Sunday, February 1, 2009

A Milestone: Shamelessness 101

Holy crap I completely forgot that this thing existed, but I might as well make the best use of it now that I have a few spare minutes with nothing to do.

So yesterday I asked the girl that I really liked out in a way that was completely original and unique. Rather than doing the redundant and uninspired "locker wrapping" and whatnot, I decided to utilize all the knowledge that I've accumulated from the past 3 years enrolled in Business classes and being a member in DECA.

Under the tutelage of Mr. Schmidt, I came to understand that life functions just like a business does. Prostitution is a hospitality and recreation service. Theft is just the aqquirement of capital assets from a competitor. Going to McDonalds and buying a Double Cheeseburger with BigMac sauce is a credit to your Cash Assets, and a Debit to Miscellaneous Expense. But most important and relevant of all these life lessons, I began to see relationships in the same light as long-term(some shorter and more "profitable" than others) corporation mergers and partnerships. With this ideology in mind, I knew that it would be wholly appropriate for me to apply it to practical usage.

Ingredients for Success:
Projector and screen. Microsoft Powerpoint 2007. A black remote. Reliable friends. A confused audience. A target:Ashley Chen.

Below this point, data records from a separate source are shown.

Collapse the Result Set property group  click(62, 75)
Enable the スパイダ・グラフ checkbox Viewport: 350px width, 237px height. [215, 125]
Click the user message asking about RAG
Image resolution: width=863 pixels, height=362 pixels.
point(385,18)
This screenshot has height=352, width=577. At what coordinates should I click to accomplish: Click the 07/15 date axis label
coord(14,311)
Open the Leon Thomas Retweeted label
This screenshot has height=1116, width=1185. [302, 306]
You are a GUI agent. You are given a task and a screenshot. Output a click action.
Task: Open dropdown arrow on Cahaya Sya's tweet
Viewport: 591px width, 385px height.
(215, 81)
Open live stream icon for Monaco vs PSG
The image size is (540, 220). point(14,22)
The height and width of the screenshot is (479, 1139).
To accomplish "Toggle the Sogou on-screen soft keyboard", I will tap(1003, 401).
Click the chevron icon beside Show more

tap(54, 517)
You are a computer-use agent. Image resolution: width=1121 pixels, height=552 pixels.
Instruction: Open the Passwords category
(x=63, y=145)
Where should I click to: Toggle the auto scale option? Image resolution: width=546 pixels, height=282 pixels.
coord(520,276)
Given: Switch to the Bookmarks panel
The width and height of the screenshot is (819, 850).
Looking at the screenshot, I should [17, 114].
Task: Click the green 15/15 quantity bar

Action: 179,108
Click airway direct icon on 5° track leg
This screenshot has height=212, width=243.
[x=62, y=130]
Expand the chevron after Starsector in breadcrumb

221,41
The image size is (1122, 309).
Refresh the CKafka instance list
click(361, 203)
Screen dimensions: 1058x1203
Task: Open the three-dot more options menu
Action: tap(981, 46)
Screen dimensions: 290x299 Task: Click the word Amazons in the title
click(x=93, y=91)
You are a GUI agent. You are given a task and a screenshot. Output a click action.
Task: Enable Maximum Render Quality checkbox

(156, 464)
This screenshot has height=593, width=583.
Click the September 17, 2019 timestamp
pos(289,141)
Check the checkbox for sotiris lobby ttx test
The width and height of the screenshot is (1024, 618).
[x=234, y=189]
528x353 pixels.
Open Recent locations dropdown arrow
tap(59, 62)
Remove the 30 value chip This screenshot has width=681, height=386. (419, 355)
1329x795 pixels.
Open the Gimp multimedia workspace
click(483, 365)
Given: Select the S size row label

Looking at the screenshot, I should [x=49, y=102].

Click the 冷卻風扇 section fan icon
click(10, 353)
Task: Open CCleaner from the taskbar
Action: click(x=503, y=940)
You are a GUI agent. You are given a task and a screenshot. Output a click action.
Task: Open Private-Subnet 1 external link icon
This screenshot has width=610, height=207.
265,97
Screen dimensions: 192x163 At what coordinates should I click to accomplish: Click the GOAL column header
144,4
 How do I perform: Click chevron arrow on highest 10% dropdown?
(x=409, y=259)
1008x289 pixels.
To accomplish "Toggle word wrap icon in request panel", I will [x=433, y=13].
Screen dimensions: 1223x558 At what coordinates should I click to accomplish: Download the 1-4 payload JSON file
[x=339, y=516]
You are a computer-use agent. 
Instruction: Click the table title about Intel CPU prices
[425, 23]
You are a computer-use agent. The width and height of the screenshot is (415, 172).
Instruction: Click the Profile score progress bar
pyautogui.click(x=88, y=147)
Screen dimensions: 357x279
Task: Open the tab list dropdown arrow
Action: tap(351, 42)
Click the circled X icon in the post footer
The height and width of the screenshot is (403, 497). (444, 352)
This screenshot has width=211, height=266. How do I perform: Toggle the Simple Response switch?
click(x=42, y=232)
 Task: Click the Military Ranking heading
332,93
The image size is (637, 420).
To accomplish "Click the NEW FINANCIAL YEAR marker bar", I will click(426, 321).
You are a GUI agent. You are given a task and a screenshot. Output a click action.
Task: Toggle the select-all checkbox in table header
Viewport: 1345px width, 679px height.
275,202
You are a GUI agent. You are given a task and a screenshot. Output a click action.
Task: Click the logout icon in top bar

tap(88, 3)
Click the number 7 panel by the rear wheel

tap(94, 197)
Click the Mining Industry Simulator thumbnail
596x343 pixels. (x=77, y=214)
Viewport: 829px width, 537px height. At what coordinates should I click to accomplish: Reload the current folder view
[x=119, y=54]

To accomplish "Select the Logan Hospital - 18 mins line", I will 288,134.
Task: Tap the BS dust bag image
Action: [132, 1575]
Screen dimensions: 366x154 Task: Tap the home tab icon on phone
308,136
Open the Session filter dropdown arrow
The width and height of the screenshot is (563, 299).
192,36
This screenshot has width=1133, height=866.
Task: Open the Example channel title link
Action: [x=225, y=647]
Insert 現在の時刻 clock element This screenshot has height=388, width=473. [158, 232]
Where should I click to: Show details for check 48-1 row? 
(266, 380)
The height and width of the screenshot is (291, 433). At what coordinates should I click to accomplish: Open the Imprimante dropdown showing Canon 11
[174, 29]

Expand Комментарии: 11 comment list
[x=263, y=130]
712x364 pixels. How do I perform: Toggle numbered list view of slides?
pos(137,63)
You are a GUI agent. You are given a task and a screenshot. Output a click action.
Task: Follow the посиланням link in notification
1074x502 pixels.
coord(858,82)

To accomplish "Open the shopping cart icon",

So after practicing the entire morning, my group of myself, Ameya Ganpule, and Kiam-Seng Tong gathered all of Monta Vista DECA into Mr. Mueller's P5 Room to do our deed. Sure enough the projector failed to read our computer so we had to scramble out into the next room while trying to keep Ashley distracted with a wave of co-conspirators.

Light's off. Game time. Finicking with the projector that didn't 'project' straight, I eventually had to resort to asking Pranav to hold the damn box steady. Slide by slide I went, explaining the "value proposition" that "Derek Wong, Inc." offered for "Ashley Chen, LLC." It was hard enough to maintain a straight face while going through slides filled with dirty jokes and puns, but at the same time, I was getting increasingly nervous and agitated as I got closer to the final, most important slide.

Slide #7: "Request for Corporate Merger." The Question: "Would you go out with me?"

So many questions and possibilities flashed through my mind. Would she say yes? I certainly hope so. What if she said no? Then by God, that would be the most embarassing moment of my life, standing in front of a crowded classroom of my peers, tacit and rejected. But no matter what I decided then, it was too late. The boulder was already rolling and it couldn't be stopped now.

Bam. It was out of my mouth before I even knew it, floating in the aether, soundwaves slicing through the air. Each passing fraction of a moment was impossibly unbearable. How long would it take for her neuron's and synapses to fire back a response? I just didn't know.

"Yes." So great was my euphoric release (No, I didn't jizz in my pants) that I can't even recall exactly what Ashley said, but I engulfed her with the biggest hug I could muster at the time. Applause. I let out a sigh of gracious relief. It was over, (mind the cliche, por favor) but for us, it was just beginning.